Opinião
A realidade aprofunda a realidade
Basta folhear um jornal ou ouvir um noticiário para perceber que tudo o que nos chega aos olhos e aos ouvidos é muito menos do que a realidade inimitável é.
À Fundação Dom Belchior Carneiro
Há assuntos sobre os quais é mais complexo pensar ou escrever porque, por razões várias, pertencem a uma esfera onde até o diálogo connosco próprios é atravessado pelos grandes medos e pelos maiores tabus.
Por razões pessoais conheço bem lares de terceira idade.
Reflectir sobre essa circunstância pertence a esse lugar nebuloso que preferia não ter conhecido durante os meus dias.
Dias que a idade adulta já me mostrou, de forma aguda, que não estão sujeitos a qualquer preferência.
No actual contexto de pandemia escrever ou pensar sobre o que é um lar de terceira idade e o que é ter neles a viver pessoas que nos são próximas aprofunda, complexifica e aumenta até, o espectro de sentimentos que a este respeito julgara possíveis.
Basta folhear um jornal ou ouvir um noticiário para perceber que tudo o que nos chega aos olhos e aos ouvidos é muito menos do que a realidade inimitável é.
E não, deixar os nossos num lar de terceira idade não é como deixar uma criança numa creche, ou num campo de férias ou mesmo num colégio interno.
A opção por estes lugares é geralmente ditada pela incapacidade de dar resposta prática às demências, às doenças do foro neurológico, às limitações físicas que inviabilizam a independência e por essa parafernália de enfermidades que nos prolongam a vida, a que custo...
Os dias, os meus dias e acredito que os de muitos que como eu convivem com esta circunstância, passaram a reger-se por essa fina e quase indizível película que é a confiança e a transferência da dimensão do afecto (e de muitas outras...) para mãos alheias.
E face à incomunicabilidade com que as demências nos confrontam e que nos roubam a voz e a lucidez que nos poderia sossegar a dúvida e a culpa calada, só nos resta mesmo acreditar que essa película é translúcida e que nos permite ter uma aproximação fiel ao que realmente acontece ali.
Só que agora ao longe, de máscara e com visitas quase laboratoriais cuja distância ditada por vidros de separação nos retira ainda esse já remoto consolo que eram o do toque e da modulação afectuosa da voz.
Uma crónica não chega sintetizar toda esta avassaladora realidade que é o envelhecimento e de como o enquadrar condignamente no tempo em que vivemos.
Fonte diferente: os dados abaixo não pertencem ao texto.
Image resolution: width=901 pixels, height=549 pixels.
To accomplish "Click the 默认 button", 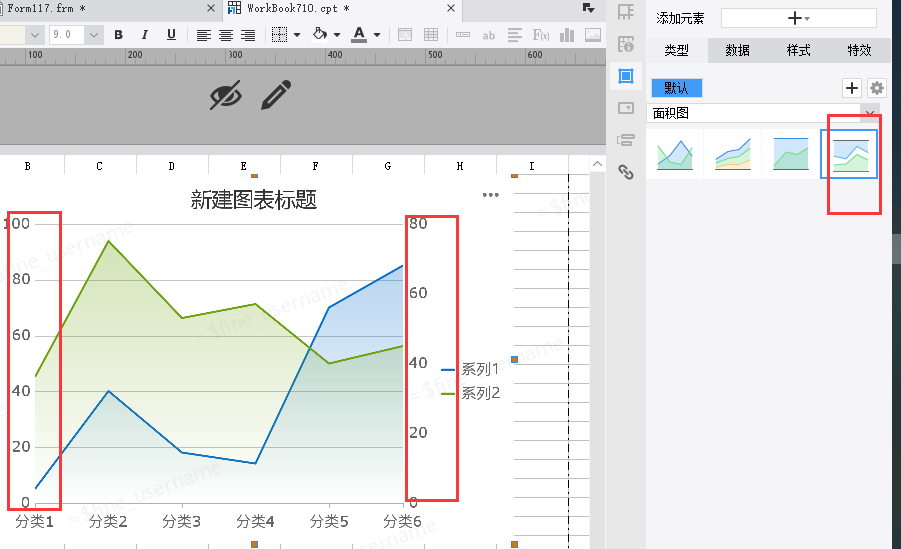I will pos(677,88).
E a história que vivo é apesar de tudo uma história ditada por alguma sorte.
Posso convocar a palavra confiança e sei que não é opaco o vidro que me separa da realidade que vejo há alguns anos.
Na última visita laboratorial que fiz e esse lugar que me alberga o destinatário do afecto que acabara de superar mais um momento de instabilidade física, a auxiliar que o acompanha há mais tempo e a enfermeira que cuidou dele à cabeceira de modo a evitar todas as implicações de uma ida ao hospital atendendo a esta ameaça invisível que paira sobre nós desde Março, partilhavam comigo a alegria de mais esta vitória de toda a equipa de cuidados do lar. Uma alegria toldada, contudo, pelo cansaço e pelo peso diário de poderem ser o rastilho para esse outro cenário que nos chega diariamente pelas notícias.
Toldada também pela solidão de nós todos que entre vidros, máscaras e cheiro a álcool desinfectante, nos interrogamos sobre o sentido destes dias-proveta,
E a minha é apesar de tudo uma história com sorte.